§ **Problem details**: Which lines below contain "menu"? Pull them out.

(Collected data entries)
• • • • • • •

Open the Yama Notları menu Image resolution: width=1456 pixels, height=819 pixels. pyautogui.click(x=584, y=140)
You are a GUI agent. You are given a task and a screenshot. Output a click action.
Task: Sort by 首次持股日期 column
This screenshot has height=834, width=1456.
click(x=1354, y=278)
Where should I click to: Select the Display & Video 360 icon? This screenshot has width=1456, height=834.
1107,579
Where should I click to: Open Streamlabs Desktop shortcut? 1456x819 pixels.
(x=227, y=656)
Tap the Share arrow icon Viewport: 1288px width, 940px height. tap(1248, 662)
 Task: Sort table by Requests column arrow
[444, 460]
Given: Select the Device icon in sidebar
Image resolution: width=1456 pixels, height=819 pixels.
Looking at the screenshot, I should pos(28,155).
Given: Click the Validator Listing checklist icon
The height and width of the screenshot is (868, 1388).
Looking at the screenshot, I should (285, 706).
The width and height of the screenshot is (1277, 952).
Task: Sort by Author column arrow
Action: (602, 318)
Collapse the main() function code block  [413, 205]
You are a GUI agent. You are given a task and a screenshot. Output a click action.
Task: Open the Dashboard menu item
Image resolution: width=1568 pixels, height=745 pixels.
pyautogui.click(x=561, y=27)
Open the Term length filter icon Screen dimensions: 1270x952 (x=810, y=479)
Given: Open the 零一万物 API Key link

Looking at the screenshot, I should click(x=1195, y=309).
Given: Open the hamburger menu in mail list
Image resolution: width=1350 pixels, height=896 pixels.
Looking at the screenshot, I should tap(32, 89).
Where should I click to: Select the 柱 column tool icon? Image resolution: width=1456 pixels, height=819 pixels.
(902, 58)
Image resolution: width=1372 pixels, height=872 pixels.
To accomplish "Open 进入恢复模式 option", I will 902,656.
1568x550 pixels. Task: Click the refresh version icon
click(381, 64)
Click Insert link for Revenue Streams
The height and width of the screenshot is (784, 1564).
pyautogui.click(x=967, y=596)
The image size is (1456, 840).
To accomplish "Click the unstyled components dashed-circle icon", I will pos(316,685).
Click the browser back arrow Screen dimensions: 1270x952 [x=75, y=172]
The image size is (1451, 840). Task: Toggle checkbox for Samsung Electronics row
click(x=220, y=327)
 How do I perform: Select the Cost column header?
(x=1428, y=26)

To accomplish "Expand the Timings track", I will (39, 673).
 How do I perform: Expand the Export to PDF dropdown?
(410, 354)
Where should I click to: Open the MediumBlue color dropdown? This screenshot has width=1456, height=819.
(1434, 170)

• • • • • • •

§ **Your solution**:
Open the Yama Notları menu Image resolution: width=1456 pixels, height=819 pixels. pyautogui.click(x=584, y=140)
Task: Open the Dashboard menu item
Given: Open the hamburger menu in mail list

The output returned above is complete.